*Exercise aim*.
Could you repeat the rows below, switching every "Instruction" to "Command" and leaving everything else unchanged?

^^^^^^^^^^^^^^^^

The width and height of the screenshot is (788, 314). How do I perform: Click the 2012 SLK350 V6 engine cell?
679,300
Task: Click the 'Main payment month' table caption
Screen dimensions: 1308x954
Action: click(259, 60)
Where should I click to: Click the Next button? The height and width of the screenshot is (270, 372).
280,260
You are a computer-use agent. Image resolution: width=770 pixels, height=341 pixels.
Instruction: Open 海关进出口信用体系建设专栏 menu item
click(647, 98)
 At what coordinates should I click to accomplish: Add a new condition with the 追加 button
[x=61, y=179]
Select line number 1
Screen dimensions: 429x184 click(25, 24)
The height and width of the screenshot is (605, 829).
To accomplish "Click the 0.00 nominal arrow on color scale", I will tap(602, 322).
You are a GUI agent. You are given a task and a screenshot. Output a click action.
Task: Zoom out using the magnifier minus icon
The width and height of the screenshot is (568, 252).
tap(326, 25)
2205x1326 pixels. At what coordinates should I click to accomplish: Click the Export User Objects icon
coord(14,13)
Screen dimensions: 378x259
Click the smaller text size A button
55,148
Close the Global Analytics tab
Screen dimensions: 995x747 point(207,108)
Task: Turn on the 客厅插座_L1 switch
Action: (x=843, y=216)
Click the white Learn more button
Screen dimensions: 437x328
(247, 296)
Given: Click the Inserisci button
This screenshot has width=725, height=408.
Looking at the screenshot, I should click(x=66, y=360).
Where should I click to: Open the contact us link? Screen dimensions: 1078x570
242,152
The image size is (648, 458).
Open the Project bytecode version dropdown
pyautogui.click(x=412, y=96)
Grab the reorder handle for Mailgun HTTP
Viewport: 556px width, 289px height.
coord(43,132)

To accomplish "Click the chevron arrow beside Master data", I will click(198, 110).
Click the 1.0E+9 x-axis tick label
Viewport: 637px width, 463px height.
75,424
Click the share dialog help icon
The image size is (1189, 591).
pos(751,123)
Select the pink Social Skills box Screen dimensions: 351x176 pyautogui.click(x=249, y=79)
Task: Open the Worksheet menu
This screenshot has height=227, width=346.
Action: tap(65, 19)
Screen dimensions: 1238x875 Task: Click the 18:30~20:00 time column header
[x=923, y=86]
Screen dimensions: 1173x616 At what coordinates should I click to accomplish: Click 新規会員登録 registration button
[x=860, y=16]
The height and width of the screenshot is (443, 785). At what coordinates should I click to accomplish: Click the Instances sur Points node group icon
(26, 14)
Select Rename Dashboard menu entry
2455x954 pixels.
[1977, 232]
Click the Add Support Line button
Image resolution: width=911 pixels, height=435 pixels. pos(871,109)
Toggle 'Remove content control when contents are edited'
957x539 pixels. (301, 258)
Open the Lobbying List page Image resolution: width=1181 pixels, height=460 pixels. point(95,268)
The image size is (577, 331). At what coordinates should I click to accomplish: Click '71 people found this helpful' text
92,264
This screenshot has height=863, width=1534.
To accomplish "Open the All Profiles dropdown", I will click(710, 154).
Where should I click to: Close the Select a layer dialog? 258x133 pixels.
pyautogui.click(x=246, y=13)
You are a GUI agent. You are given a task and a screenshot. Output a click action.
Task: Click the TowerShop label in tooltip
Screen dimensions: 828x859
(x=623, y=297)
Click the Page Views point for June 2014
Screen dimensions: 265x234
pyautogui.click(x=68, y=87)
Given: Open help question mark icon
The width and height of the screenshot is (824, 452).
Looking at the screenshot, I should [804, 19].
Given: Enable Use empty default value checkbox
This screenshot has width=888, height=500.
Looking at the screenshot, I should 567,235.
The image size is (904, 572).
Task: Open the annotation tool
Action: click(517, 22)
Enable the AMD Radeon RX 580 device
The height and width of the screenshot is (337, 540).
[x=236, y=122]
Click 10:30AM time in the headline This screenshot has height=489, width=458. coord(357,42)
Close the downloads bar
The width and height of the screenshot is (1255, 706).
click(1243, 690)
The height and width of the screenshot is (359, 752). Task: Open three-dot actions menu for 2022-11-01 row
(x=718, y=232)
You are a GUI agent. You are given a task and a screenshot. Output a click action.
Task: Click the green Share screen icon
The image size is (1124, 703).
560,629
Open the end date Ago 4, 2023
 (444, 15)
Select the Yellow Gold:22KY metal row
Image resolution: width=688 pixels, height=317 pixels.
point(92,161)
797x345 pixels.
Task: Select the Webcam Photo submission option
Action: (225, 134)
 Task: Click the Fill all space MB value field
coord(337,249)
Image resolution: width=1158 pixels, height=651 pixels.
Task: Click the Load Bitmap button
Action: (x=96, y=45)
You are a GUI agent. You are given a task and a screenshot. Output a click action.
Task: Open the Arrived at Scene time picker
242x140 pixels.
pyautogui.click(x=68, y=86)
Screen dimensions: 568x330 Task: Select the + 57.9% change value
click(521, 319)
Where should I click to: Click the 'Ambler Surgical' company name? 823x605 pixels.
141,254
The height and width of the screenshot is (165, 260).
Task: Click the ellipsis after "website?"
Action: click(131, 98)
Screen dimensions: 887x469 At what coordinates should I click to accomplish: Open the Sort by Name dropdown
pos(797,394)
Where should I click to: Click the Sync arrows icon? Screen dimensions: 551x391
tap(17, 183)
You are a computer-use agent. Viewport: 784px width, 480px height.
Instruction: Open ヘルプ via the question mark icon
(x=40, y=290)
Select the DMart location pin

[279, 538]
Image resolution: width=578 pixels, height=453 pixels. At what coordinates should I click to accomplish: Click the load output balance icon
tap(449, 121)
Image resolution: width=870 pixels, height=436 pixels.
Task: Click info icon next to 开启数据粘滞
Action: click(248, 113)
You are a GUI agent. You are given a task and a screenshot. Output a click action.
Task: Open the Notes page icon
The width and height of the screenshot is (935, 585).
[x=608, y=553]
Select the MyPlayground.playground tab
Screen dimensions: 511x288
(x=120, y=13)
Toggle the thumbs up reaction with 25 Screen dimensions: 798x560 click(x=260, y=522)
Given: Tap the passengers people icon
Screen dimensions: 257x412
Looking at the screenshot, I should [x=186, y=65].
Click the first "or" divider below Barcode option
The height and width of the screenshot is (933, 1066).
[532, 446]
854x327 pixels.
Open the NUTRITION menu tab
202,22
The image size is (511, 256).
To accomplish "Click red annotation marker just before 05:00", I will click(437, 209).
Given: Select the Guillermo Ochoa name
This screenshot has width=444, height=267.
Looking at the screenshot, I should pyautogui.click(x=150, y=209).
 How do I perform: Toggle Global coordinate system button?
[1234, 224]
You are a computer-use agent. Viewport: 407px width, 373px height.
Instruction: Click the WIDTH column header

^^^^^^^^^^^^^^^^

*Solution for this exercise*.
The width and height of the screenshot is (788, 314). How do I perform: Click the 2012 SLK350 V6 engine cell?
679,300
Task: Click the 'Main payment month' table caption
Screen dimensions: 1308x954
Action: click(259, 60)
Where should I click to: Click the Next button? The height and width of the screenshot is (270, 372).
280,260
You are a computer-use agent. Image resolution: width=770 pixels, height=341 pixels.
Command: Open 海关进出口信用体系建设专栏 menu item
click(647, 98)
 At what coordinates should I click to accomplish: Add a new condition with the 追加 button
[x=61, y=179]
Select line number 1
Screen dimensions: 429x184 click(25, 24)
The height and width of the screenshot is (605, 829).
To accomplish "Click the 0.00 nominal arrow on color scale", I will tap(602, 322).
You are a GUI agent. You are given a task and a screenshot. Output a click action.
Task: Zoom out using the magnifier minus icon
The width and height of the screenshot is (568, 252).
tap(326, 25)
2205x1326 pixels. At what coordinates should I click to accomplish: Click the Export User Objects icon
coord(14,13)
Screen dimensions: 378x259
Click the smaller text size A button
55,148
Close the Global Analytics tab
Screen dimensions: 995x747 point(207,108)
Task: Turn on the 客厅插座_L1 switch
Action: (x=843, y=216)
Click the white Learn more button
Screen dimensions: 437x328
(247, 296)
Given: Click the Inserisci button
This screenshot has width=725, height=408.
Looking at the screenshot, I should click(x=66, y=360).
Where should I click to: Open the contact us link? Screen dimensions: 1078x570
242,152
The image size is (648, 458).
Open the Project bytecode version dropdown
pyautogui.click(x=412, y=96)
Grab the reorder handle for Mailgun HTTP
Viewport: 556px width, 289px height.
coord(43,132)

To accomplish "Click the chevron arrow beside Master data", I will click(198, 110).
Click the 1.0E+9 x-axis tick label
Viewport: 637px width, 463px height.
75,424
Click the share dialog help icon
The image size is (1189, 591).
pos(751,123)
Select the pink Social Skills box Screen dimensions: 351x176 pyautogui.click(x=249, y=79)
Task: Open the Worksheet menu
This screenshot has height=227, width=346.
Action: tap(65, 19)
Screen dimensions: 1238x875 Task: Click the 18:30~20:00 time column header
[x=923, y=86]
Screen dimensions: 1173x616 At what coordinates should I click to accomplish: Click 新規会員登録 registration button
[x=860, y=16]
The height and width of the screenshot is (443, 785). At what coordinates should I click to accomplish: Click the Instances sur Points node group icon
(26, 14)
Select Rename Dashboard menu entry
2455x954 pixels.
[1977, 232]
Click the Add Support Line button
Image resolution: width=911 pixels, height=435 pixels. pos(871,109)
Toggle 'Remove content control when contents are edited'
957x539 pixels. (301, 258)
Open the Lobbying List page Image resolution: width=1181 pixels, height=460 pixels. point(95,268)
The image size is (577, 331). At what coordinates should I click to accomplish: Click '71 people found this helpful' text
92,264
This screenshot has height=863, width=1534.
To accomplish "Open the All Profiles dropdown", I will click(710, 154).
Where should I click to: Close the Select a layer dialog? 258x133 pixels.
pyautogui.click(x=246, y=13)
You are a GUI agent. You are given a task and a screenshot. Output a click action.
Task: Click the TowerShop label in tooltip
Screen dimensions: 828x859
(x=623, y=297)
Click the Page Views point for June 2014
Screen dimensions: 265x234
pyautogui.click(x=68, y=87)
Given: Open help question mark icon
The width and height of the screenshot is (824, 452).
Looking at the screenshot, I should [804, 19].
Given: Enable Use empty default value checkbox
This screenshot has width=888, height=500.
Looking at the screenshot, I should 567,235.
The image size is (904, 572).
Task: Open the annotation tool
Action: click(517, 22)
Enable the AMD Radeon RX 580 device
The height and width of the screenshot is (337, 540).
[x=236, y=122]
Click 10:30AM time in the headline This screenshot has height=489, width=458. coord(357,42)
Close the downloads bar
The width and height of the screenshot is (1255, 706).
click(1243, 690)
The height and width of the screenshot is (359, 752). Task: Open three-dot actions menu for 2022-11-01 row
(x=718, y=232)
You are a GUI agent. You are given a task and a screenshot. Output a click action.
Task: Click the green Share screen icon
The image size is (1124, 703).
560,629
Open the end date Ago 4, 2023
 (444, 15)
Select the Yellow Gold:22KY metal row
Image resolution: width=688 pixels, height=317 pixels.
point(92,161)
797x345 pixels.
Task: Select the Webcam Photo submission option
Action: (225, 134)
 Task: Click the Fill all space MB value field
coord(337,249)
Image resolution: width=1158 pixels, height=651 pixels.
Task: Click the Load Bitmap button
Action: (x=96, y=45)
You are a GUI agent. You are given a task and a screenshot. Output a click action.
Task: Open the Arrived at Scene time picker
242x140 pixels.
pyautogui.click(x=68, y=86)
Screen dimensions: 568x330 Task: Select the + 57.9% change value
click(521, 319)
Where should I click to: Click the 'Ambler Surgical' company name? 823x605 pixels.
141,254
The height and width of the screenshot is (165, 260).
Task: Click the ellipsis after "website?"
Action: click(131, 98)
Screen dimensions: 887x469 At what coordinates should I click to accomplish: Open the Sort by Name dropdown
pos(797,394)
Where should I click to: Click the Sync arrows icon? Screen dimensions: 551x391
tap(17, 183)
You are a computer-use agent. Viewport: 784px width, 480px height.
Command: Open ヘルプ via the question mark icon
(x=40, y=290)
Select the DMart location pin

[279, 538]
Image resolution: width=578 pixels, height=453 pixels. At what coordinates should I click to accomplish: Click the load output balance icon
tap(449, 121)
Image resolution: width=870 pixels, height=436 pixels.
Task: Click info icon next to 开启数据粘滞
Action: click(248, 113)
You are a GUI agent. You are given a task and a screenshot. Output a click action.
Task: Open the Notes page icon
The width and height of the screenshot is (935, 585).
[x=608, y=553]
Select the MyPlayground.playground tab
Screen dimensions: 511x288
(x=120, y=13)
Toggle the thumbs up reaction with 25 Screen dimensions: 798x560 click(x=260, y=522)
Given: Tap the passengers people icon
Screen dimensions: 257x412
Looking at the screenshot, I should [x=186, y=65].
Click the first "or" divider below Barcode option
The height and width of the screenshot is (933, 1066).
[532, 446]
854x327 pixels.
Open the NUTRITION menu tab
202,22
The image size is (511, 256).
To accomplish "Click red annotation marker just before 05:00", I will click(437, 209).
Given: Select the Guillermo Ochoa name
This screenshot has width=444, height=267.
Looking at the screenshot, I should pyautogui.click(x=150, y=209).
 How do I perform: Toggle Global coordinate system button?
[1234, 224]
You are a computer-use agent. Viewport: 407px width, 373px height.
Command: Click the WIDTH column header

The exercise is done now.